### GOAL OF THE EXERCISE
Put the entries from the line containing "Click the magnifier icon inside the 查询 button" through the line containing "Where should I" into a JSON list of strings, one string per line, skipping blank lines.

### PROVIDED RECORDS
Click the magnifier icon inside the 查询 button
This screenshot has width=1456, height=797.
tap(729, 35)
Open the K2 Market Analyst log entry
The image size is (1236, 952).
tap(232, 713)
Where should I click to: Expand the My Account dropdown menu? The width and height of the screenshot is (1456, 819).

...

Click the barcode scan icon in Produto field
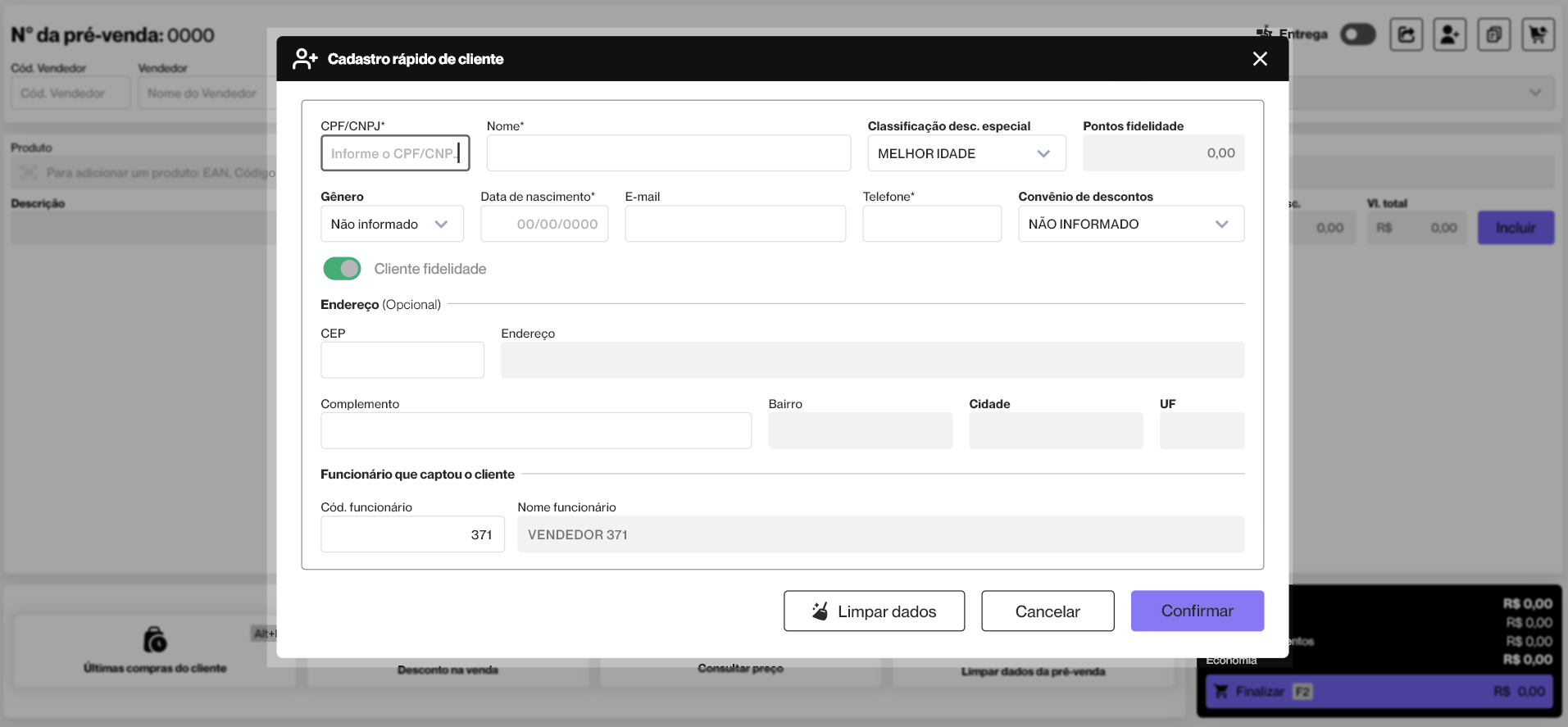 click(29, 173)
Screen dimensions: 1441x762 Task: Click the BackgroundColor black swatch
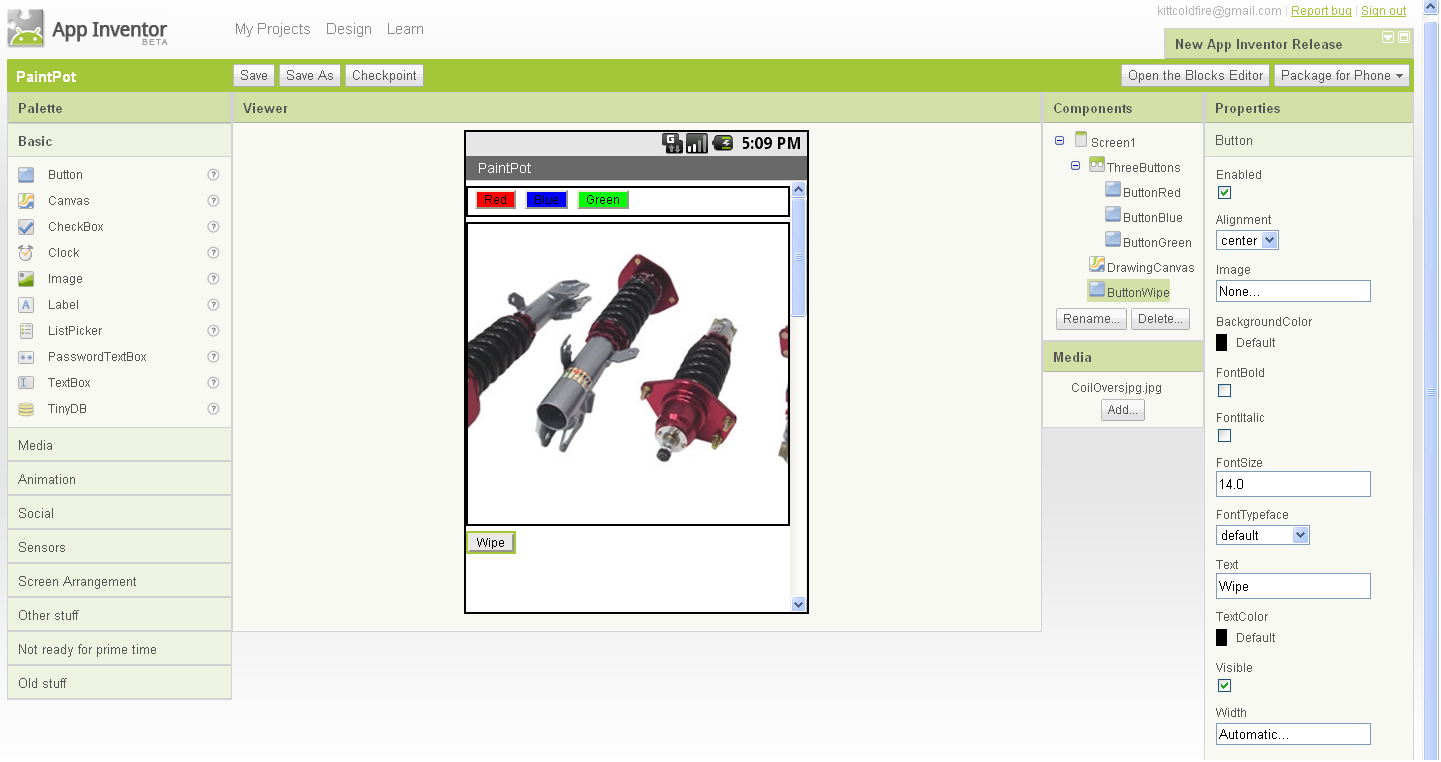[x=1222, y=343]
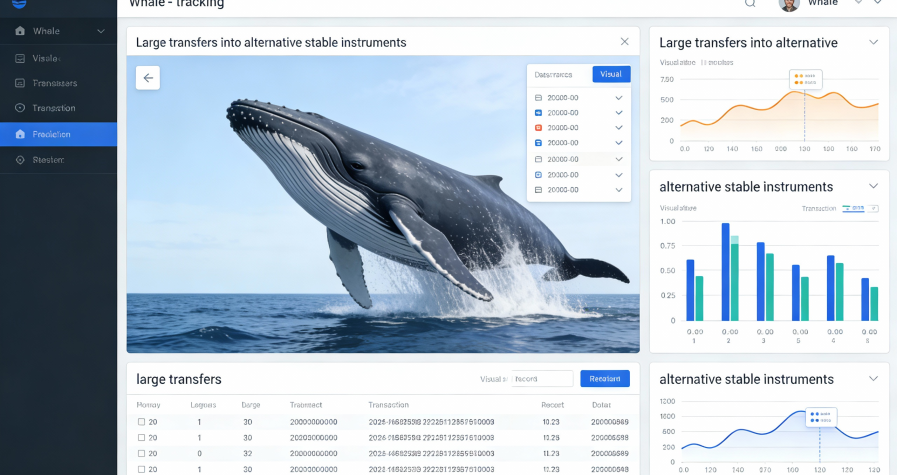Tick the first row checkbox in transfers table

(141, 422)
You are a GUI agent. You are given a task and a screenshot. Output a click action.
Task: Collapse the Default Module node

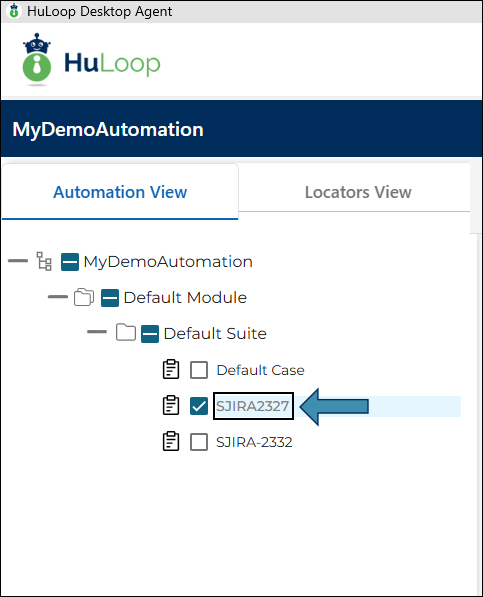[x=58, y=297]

### SOLUTION TO THIS EXERCISE
[
  "Click the magnifier icon inside the 查询 button",
  "This screenshot has width=1456, height=797.",
  "tap(729, 35)",
  "Open the K2 Market Analyst log entry",
  "The image size is (1236, 952).",
  "tap(232, 713)",
  "Where should I click to: Expand the My Account dropdown menu? The width and height of the screenshot is (1456, 819)."
]